■ Svolgi quanto segue:
A: Riporta il passo del testo su Hawatmeh che comincia con "Nel 1967 tornò" e termina con "nazione araba unificata.".
B: Secondo il testo su Hawatmeh, in che anno fu fondato il Fronte Democratico per la Liberazione della Palestina?
C: Prosegui il testo su Hawatmeh a partire dal punto in cui si interrompe.

Nel 1967 tornò in Giordania, dopo aver beneficiato di un'amnistia e si unì ai ranghi del Fronte Popolare di Liberazione della Palestina, del quale fu tra i fondatori. Nel 1969 fondò il Fronte Democratico per la Liberazione della Palestina, in seguito a una scissione dal Fronte Popolare di Liberazione della Palestina. Risiede in Siria, Paese con il quale ha buone relazioni, e dal quale il suo partito riceve sostegno.
Hawatmeh sostiene la soluzione di uno Stato unico. Per lui tale Stato decreterebbe la fine del sionismo - ma non della cultura ebraica - e del panarabismo - ma non della cultura araba. Si tratterebbe quindi di uno «Stato palestinese di democrazia popolare», integrato a uno Stato arabo unificato, democratico e popolare. Il paese costituirebbe allora la punta di diamante della rivoluzione mondiale e non la tappa intermedia per una nazione araba unificata.

■ Voci di dati:
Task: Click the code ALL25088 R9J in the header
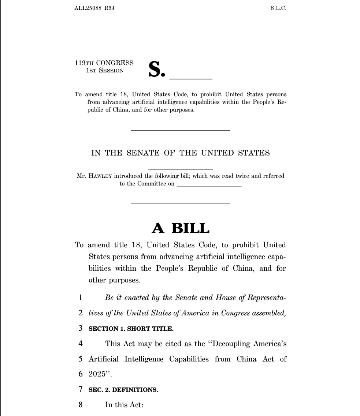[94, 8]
--
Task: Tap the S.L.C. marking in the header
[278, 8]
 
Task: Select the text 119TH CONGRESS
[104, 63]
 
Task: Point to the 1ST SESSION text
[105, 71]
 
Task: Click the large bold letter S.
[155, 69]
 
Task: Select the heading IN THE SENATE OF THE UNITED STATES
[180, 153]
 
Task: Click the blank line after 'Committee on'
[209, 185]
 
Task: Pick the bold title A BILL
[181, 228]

■ Le soluzioni:
A:
Nel 1967 tornò in Giordania, dopo aver beneficiato di un'amnistia e si unì ai ranghi del Fronte Popolare di Liberazione della Palestina, del quale fu tra i fondatori. Nel 1969 fondò il Fronte Democratico per la Liberazione della Palestina, in seguito a una scissione dal Fronte Popolare di Liberazione della Palestina. Risiede in Siria, Paese con il quale ha buone relazioni, e dal quale il suo partito riceve sostegno.
Hawatmeh sostiene la soluzione di uno Stato unico. Per lui tale Stato decreterebbe la fine del sionismo - ma non della cultura ebraica - e del panarabismo - ma non della cultura araba. Si tratterebbe quindi di uno «Stato palestinese di democrazia popolare», integrato a uno Stato arabo unificato, democratico e popolare. Il paese costituirebbe allora la punta di diamante della rivoluzione mondiale e non la tappa intermedia per una nazione araba unificata.

B: Nel 1969.

C:
Ḥawātmeh prefigura uno Stato depurato da ogni forma di nazionalismo, vede la nazione araba sotto la forma di uno Stato federato o confederato, democratico, popolare, rivoluzionario, ma senza alcun carattere nazionalistico.[2]
Questo non gli ha impedito di condurre violente azioni di guerriglia in Palestina contro il potere israeliano, con dirottamenti aerei e azioni di fuoco che sono state qualificate come "terroristiche" dai suoi avversari e "patriottiche" dai suoi sostenitori. Nota la strage condotta a Ma'alot nel 1974, per cui le autorità israeliane gli vietarono l'ingresso nei territori palestinesi occupati.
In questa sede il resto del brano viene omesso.